__ACTIVITY__:
Your output must hold every entry exactly as written and none of the pictures.
----- LISTED ENTRIES -----
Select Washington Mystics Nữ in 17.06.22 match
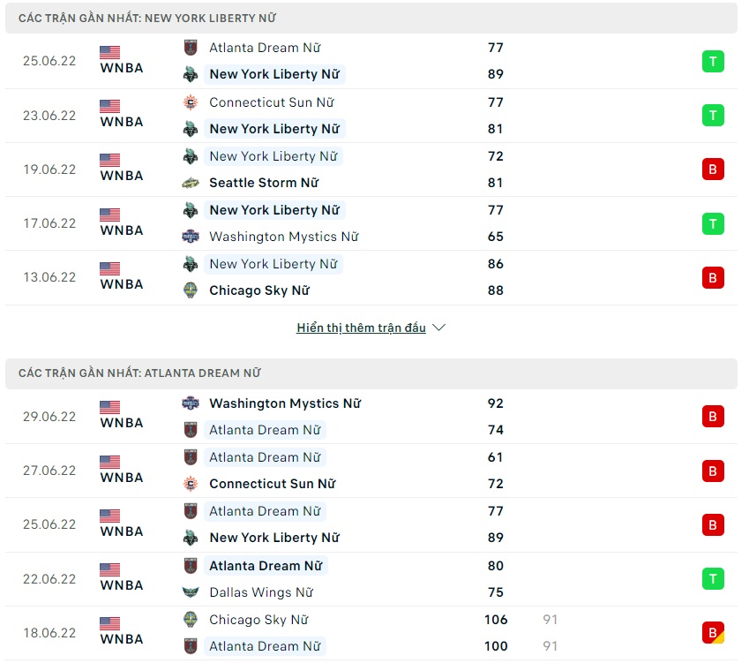The height and width of the screenshot is (663, 749). click(x=283, y=237)
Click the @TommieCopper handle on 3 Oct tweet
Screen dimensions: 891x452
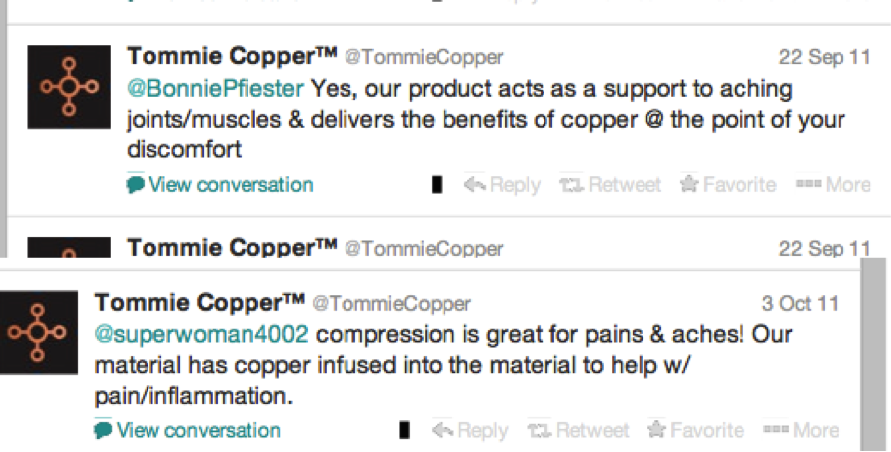pyautogui.click(x=391, y=304)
-----
__SOLUTION TO THIS PROBLEM__:
Select Washington Mystics Nữ in 17.06.22 match
The height and width of the screenshot is (663, 749). click(x=283, y=237)
Click the @TommieCopper handle on 3 Oct tweet
Screen dimensions: 891x452
pyautogui.click(x=391, y=304)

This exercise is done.